Cartel promocional del ciclo Laberintos del subconsciente


Afirmaba Julio Cortázar, en su cuento Historias con migalas, que «todavía no sentimos montar los recuerdos, esa necesidad de inventariar el pasado que crece con la soledad y el hastío» (Cortázar, 342). Sin embargo, y desde sus inicios, el cine, entre todas las artes, posee una relación única con el tiempo y el espacio. Ya la fotografía, capturando una ‘rebanada’ de la vida y del tiempo, asignaba una vida eterna al ‘doble fantasma’ cartesiano de espacio y tiempo, encarnado en, y como, una imagen. En esta perspectiva, el crítico francés André Bazin escribió en su célebre libro ¿Qué es el cine? que «el cine se nos muestra como la realización en el tiempo de la objetividad fotográfica» (Bazin, 29).

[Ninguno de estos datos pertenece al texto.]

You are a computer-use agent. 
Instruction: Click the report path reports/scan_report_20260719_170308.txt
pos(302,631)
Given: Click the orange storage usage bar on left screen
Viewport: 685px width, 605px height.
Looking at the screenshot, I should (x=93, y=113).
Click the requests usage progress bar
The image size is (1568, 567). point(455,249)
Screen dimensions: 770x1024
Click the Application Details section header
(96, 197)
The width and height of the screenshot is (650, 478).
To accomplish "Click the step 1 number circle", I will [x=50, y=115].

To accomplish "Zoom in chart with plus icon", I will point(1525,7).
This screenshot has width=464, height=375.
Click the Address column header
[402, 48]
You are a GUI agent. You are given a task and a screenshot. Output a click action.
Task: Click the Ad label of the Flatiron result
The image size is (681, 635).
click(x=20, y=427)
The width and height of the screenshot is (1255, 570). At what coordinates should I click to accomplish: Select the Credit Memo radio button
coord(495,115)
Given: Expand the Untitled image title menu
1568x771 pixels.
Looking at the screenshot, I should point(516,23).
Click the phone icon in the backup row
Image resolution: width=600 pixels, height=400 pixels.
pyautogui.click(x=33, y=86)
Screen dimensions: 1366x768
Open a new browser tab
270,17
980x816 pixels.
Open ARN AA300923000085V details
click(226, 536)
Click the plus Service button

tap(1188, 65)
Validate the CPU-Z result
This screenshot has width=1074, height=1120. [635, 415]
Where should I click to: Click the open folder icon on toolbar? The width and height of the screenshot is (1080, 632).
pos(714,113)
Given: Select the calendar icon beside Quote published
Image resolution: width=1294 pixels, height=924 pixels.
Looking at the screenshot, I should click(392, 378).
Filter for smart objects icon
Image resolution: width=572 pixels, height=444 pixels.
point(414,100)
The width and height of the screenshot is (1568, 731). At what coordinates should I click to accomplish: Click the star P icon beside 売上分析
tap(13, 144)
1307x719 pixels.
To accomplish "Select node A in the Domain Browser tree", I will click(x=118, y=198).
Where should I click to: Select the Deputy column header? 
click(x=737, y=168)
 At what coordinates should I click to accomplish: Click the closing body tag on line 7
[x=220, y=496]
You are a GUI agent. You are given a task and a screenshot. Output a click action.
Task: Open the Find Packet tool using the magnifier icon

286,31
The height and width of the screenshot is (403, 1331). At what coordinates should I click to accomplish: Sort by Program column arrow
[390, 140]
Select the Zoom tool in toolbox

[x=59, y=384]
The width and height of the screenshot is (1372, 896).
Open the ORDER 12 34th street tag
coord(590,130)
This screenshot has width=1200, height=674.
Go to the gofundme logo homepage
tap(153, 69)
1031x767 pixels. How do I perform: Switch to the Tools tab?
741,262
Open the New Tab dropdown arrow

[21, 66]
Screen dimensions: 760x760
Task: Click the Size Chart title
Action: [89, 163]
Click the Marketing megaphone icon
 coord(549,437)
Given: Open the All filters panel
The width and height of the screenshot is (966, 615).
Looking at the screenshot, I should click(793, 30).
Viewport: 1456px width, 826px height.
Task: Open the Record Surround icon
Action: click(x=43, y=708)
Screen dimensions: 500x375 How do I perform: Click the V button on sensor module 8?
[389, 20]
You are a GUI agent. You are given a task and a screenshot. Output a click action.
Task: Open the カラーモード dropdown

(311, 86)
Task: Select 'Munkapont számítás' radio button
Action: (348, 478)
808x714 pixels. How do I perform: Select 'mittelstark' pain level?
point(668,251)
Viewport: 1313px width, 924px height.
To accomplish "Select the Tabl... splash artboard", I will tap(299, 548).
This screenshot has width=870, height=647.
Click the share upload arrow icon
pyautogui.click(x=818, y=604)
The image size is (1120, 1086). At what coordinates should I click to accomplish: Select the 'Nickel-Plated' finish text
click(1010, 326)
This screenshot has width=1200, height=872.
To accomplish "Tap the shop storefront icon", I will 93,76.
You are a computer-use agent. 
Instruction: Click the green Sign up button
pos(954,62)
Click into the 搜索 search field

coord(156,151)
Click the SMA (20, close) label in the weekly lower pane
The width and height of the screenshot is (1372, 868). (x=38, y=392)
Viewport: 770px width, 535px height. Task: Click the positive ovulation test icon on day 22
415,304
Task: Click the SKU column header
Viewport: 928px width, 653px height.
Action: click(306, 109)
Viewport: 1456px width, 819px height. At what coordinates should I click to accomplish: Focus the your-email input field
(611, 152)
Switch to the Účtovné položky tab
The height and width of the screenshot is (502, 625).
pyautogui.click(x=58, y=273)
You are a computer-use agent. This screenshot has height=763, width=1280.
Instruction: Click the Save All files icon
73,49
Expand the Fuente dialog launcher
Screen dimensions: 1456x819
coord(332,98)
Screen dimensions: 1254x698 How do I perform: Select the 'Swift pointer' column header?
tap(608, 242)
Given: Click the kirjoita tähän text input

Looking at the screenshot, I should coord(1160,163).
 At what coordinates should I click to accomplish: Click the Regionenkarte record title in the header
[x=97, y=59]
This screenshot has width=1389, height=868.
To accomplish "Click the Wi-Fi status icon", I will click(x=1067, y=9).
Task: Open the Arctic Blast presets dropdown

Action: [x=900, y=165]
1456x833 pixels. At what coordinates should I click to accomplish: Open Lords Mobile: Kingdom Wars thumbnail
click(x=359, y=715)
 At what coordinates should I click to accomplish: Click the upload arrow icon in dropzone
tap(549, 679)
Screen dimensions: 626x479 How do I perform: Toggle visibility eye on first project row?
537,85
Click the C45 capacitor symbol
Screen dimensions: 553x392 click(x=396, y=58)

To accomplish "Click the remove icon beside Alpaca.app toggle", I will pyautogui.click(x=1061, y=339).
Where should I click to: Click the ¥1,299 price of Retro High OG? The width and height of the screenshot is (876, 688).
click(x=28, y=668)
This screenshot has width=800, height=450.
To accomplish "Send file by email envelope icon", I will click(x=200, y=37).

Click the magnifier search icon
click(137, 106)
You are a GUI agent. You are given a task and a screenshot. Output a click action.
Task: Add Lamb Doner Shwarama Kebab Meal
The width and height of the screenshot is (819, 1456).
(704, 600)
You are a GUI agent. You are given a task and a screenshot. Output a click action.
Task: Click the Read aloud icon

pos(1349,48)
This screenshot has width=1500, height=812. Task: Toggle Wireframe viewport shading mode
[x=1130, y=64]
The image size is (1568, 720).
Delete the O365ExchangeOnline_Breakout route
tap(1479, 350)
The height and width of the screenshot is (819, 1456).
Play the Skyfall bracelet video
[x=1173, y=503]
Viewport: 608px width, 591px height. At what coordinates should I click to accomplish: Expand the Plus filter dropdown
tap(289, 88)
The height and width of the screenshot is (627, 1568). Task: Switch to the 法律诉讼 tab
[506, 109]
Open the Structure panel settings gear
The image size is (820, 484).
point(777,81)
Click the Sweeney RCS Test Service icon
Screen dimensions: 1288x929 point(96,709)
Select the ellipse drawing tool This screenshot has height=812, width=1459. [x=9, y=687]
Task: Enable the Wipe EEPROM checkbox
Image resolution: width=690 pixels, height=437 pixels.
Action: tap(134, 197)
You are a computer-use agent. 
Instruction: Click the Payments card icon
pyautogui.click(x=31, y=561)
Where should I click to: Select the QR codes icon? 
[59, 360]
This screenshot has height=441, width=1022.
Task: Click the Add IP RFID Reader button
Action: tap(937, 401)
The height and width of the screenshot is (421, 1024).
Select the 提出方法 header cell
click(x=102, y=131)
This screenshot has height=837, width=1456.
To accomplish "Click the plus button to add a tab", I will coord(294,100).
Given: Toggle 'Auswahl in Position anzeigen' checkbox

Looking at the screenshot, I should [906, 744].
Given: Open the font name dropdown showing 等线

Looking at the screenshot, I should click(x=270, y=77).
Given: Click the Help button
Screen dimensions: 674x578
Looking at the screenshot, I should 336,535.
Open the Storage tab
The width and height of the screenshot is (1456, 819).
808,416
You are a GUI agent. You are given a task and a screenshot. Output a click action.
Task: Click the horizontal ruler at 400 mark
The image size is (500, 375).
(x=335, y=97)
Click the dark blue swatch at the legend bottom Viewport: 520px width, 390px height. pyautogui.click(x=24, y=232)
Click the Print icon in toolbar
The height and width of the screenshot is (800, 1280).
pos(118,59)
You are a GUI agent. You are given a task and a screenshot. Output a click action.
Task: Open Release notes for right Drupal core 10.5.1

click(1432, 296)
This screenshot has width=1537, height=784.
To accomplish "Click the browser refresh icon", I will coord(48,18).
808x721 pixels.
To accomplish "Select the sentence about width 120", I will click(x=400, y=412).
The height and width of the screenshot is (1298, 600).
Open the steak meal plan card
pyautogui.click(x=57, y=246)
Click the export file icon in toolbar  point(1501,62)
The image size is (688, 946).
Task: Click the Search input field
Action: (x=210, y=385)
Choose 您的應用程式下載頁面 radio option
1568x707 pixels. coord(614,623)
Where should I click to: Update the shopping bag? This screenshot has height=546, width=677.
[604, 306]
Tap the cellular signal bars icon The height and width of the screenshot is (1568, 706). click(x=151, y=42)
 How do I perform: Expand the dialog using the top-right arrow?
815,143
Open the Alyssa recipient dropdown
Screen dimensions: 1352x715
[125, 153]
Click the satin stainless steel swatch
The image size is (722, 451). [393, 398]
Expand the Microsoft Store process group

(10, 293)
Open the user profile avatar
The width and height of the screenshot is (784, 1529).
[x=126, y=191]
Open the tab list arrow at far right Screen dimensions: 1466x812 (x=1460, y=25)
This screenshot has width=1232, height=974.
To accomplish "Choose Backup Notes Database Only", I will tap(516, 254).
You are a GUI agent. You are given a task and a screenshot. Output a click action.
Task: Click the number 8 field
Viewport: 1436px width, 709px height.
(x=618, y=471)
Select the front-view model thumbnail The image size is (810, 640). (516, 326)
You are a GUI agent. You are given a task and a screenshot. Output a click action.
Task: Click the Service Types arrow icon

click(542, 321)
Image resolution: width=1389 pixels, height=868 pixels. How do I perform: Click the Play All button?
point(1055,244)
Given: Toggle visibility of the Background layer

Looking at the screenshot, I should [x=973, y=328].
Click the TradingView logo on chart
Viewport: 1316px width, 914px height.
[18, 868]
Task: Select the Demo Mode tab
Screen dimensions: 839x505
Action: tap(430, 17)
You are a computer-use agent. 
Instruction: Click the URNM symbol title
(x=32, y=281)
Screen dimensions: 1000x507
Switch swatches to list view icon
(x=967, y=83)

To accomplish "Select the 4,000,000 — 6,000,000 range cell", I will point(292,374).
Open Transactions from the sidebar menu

Así pues, la sensación de montar los recuerdos de la que hablaba Cortázar, tal vez no sea posible para el ser humano (en un estado de vigilia), pero puede ser factible a través del medio cinematográfico. La narrativa cinematográfica desarrollada a partir de los años 60 absorbió, entre otros, del arte literario de varios escritores del pasado siglo como Marcel Proust, James Joyce o William Faulkner. Esta corriente modernista marcó una ruptura significativa con lo establecido y consiguió ‘montar’ los recuerdos fotográficos como cronotopos particulares en la historia del cine.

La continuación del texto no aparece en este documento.